Le compositeur proéminent sur cet album est J.S. Bach, avec pas moins de six compositions sur un total de treize, dont le fameux hymne "Jésus, que ma joie demeure", deux préludes et une version de la fantastique et si complexe "Chaconne" plusieurs fois adaptée pour guitare à partir de la suite n°2 pour violon solo. Plus de 12 minutes de ravissement et de surprises, car ce morceau au thème principal plutôt solennel est, comme plusieurs autres de Bach, situé hors du temps, incomparable à tout autre pièce de l'époque, à la fois ancien et complètement révolutionnaire, d'une structure apparemment très libre et pourtant parfaitement écrit et porteur d'une grande émotion. Si le côté "musique ancienne" est confirmé avec une courte pièce de William Byrd, et une pièce traditionnelle, les compositeurs plus récents n'ont pas pour autant été oubliés comme le pianiste espagnol Enriqué Granados (superbe et complexe "La maja de Goya" où on a l'impression d'entendre plusieurs instruments) et le guitariste virtuose paraguayen Agustin Barrios (émouvant "La catedral").
Côté compositions personnelles, deux courtes pièces "Cascada" et "Sapphires" démontrent une fois de plus l'amour du guitariste pour la coloration musicale avec des cascades d'arpèges fluides familiers pour ceux qui connaissent ses albums solo (y compris ceux des débuts, où la guitare classique a toujours eu une place non négligeable). Cependant, c'est son long morceau "The fountain suite" qui force l'admiration : une pièce à tiroirs de plus de 8 minutes aux atmosphères changeantes, qui nécessitera bien des écoutes attentives pour être pleinement appréciée.
Beaucoup de finesse en définitive et un peu d'une virtuosité qui n'est jamais gratuite ni envahissante, quoique particulièrement impressionnante de temps à autre. La musique sur ce "Tribute" peut souvent être qualifiée de romantique, parfois lumineuse, souvent mélancolique, quelquefois plus sombre. Même au travers de ce répertoire en grande partie essentiellement classique, Steve Hackett conserve sa personnalité et la qualité et l'émotion de son jeu en font un des plus grands guitaristes de notre temps.

» OBJECTIFS:
a – Recopiez la critique de l'album « Tribute » de « Côté compositions personnelles, deux » à « être pleinement appréciée. » en remplaçant « arpèges » par « accords ».
b – D'après la critique de l'album « Tribute », combien de compositions de J.S. Bach figurent sur ce disque ?

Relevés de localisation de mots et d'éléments
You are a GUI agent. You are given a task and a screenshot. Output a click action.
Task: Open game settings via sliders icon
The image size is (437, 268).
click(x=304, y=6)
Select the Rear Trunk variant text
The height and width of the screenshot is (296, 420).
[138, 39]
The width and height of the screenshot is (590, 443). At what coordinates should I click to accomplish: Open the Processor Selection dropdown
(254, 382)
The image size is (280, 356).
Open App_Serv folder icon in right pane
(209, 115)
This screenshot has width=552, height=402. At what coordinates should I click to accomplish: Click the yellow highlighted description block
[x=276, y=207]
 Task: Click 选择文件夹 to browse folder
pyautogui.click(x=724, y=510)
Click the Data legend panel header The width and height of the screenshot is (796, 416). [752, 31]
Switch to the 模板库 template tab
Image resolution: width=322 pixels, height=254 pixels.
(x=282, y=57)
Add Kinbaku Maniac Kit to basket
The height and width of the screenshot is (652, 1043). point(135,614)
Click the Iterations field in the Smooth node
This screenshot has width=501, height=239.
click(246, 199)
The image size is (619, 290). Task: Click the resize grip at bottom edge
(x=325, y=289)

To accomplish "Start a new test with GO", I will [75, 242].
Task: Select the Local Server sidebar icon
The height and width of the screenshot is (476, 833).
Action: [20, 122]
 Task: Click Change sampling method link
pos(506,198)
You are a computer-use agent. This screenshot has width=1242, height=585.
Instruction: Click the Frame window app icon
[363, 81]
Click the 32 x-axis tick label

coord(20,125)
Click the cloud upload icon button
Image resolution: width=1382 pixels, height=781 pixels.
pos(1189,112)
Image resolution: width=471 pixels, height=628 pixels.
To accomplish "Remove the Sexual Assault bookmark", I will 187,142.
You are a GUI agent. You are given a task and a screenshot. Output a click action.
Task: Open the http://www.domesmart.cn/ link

» RÉPONSES PROPOSÉES:
a –
Côté compositions personnelles, deux courtes pièces "Cascada" et "Sapphires" démontrent une fois de plus l'amour du guitariste pour la coloration musicale avec des cascades d'accords fluides familiers pour ceux qui connaissent ses albums solo (y compris ceux des débuts, où la guitare classique a toujours eu une place non négligeable). Cependant, c'est son long morceau "The fountain suite" qui force l'admiration : une pièce à tiroirs de plus de 8 minutes aux atmosphères changeantes, qui nécessitera bien des écoutes attentives pour être pleinement appréciée.

b – Six compositions sur un total de treize.